At the level of the whole Church, the same law of God’s power at work in human frailty applies: ‘A Church with wounds can understand the wounds of the world and make them her own, suffering with them’ – Pope Francis.

Thirty years ago, when the Catholic Church was beginning to feel the pinch of insufficient vocations to priesthood, Cardinal Godfried Danneels had this to say: ‘Not for the first time in the history of the Church, God has forced his people into exile one way or another. The most famous exile in the Bible is that of the rivers of Babylon where the Jews had been deported…It was a sort of iconic exile in which we can read what any kind of exile entails and implies. It represented a time of God’s extreme benevolence and tenderness toward his people. I am convinced God looks upon us with that same tenderness even as we debate the whole problem of vocations.’

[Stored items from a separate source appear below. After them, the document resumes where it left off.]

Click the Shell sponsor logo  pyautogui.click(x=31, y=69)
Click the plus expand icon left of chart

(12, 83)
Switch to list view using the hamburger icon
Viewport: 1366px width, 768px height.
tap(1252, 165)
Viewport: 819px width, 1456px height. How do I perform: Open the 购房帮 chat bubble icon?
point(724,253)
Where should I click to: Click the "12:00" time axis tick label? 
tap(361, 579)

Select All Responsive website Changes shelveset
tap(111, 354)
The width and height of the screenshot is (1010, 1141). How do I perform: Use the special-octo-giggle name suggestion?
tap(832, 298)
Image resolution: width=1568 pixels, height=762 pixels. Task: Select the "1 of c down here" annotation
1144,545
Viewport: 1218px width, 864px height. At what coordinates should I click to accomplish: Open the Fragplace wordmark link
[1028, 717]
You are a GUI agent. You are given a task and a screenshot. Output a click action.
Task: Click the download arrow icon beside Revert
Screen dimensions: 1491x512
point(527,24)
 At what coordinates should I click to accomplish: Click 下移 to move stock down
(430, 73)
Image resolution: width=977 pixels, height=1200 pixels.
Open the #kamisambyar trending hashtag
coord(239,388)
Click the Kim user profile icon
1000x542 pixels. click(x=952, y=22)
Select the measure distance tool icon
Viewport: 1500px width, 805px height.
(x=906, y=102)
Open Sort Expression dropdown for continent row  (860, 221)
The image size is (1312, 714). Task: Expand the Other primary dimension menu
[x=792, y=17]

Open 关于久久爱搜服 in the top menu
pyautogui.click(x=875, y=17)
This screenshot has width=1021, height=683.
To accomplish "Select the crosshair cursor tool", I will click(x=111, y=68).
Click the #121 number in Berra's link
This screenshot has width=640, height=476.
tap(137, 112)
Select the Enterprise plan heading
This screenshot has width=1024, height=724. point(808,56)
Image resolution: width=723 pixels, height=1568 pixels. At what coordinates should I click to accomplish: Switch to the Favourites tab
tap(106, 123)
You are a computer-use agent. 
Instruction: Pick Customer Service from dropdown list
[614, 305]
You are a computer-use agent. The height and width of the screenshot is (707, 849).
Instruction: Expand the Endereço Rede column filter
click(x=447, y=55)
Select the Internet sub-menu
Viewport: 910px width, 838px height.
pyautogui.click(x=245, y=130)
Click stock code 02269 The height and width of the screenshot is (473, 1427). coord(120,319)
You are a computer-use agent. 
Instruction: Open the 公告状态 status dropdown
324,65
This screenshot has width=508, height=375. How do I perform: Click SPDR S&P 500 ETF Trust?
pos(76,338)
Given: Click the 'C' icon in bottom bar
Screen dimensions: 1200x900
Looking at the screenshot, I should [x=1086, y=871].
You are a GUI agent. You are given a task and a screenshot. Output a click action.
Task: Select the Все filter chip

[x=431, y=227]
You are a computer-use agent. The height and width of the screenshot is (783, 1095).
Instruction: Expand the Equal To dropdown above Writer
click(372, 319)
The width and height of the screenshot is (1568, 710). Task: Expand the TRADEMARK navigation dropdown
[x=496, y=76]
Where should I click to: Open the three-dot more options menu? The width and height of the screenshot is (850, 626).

The first thing the Jews said, according to the prophet Daniel, was: ‘Lord, we have no temples, no kings, no holy city, no synagogue, no schools, no offerings, no sacrifices, no priests, no rabbis…All we have is a humble and contrite heart.’ I am sure that 40 years ago, we were totally convinced, although no one ever said it, of our ability to arrange, organise the Church to our liking by our efforts alone. And if they had asked us we would obviously have replied: ‘No, it is the work of the Lord.’ But, in a way, that was just the theory. Deep down, we were saying: ‘We have many priests, many workers, a certain degree of influence, a certain degree of power, prestige, means…We had allowed ourselves to think we were able to construct the Church. Now we are learning slowly and wearily that we are not capable at all…

‘Now we are learning to live in a state of dependency, learning progressively and with difficulty to forgo the myth of spiritual and ecclesiastical self-sufficiency. We are learning anew what theology had already taught us as totally abstract theory, situated somewhere in the history of the fourth and fifth centuries, at the time of St Augustine’s debate on grace. We were Pelagians after all.

‘Exile is also the time of God’s tenderness. The most beautiful passages of Isaiah on the maternity of God were written in exile. Israel, at the height of its power and with Jerusalem never so glorious, proved unable to understand that God is teaching us to walk, just as a mother teaches her child to take its first steps. God was only conceivable as a valiant warrior at the head of his army but certainly not as a mother…

‘We have arrived at this moment, which may well be hard but we need not think of as all misfortune. For we have arrived at the time of humility, of dependence, of omnipotent grace, of God’s tenderness, of the patience of giving birth, of suffering…’.

To all this I say: abiding and resting in this ‘time of humility, of dependence, of omnipotent grace, of God’s tenderness, of the patience of giving birth, of suffering’, is how we allow God to do what only God can do. It is not an invitation to fatalistic resignation, nor a condoning of wrong situations. Rather, it is the way we are formed for discerning the ways of God, and acting accordingly.

Finally, the principle of new life through dying applies also to the Church as an institution. The following far-reaching comment is by Hans Urs von Balthasar:

‘[The] Church will suffer the loss of its shape as it undergoes a death, and all the more so, the more purely it lives from its source and is consequently less concerned with preserving its shape. In fact, it will not concern itself with affirming its shape but with promoting the world’s salvation; as for the shape in which God will raise it from its death to serve the world, it will entrust that to the Holy Spirit. – (The Three Forms of Hope, quoted in Weigel’s Soul of the World, William B Eerdmans Publishing Co, Grand Rapids, Michegan, 1996, 41.)

Bishop Peter Cullinane delivered this address in full earlier this year at St Francis of Assisi Ohariu Parish’s ‘New Beginnings’ Sunday afternoons’ discussion programme. The first part was published in the November 2018 edition of WelCom.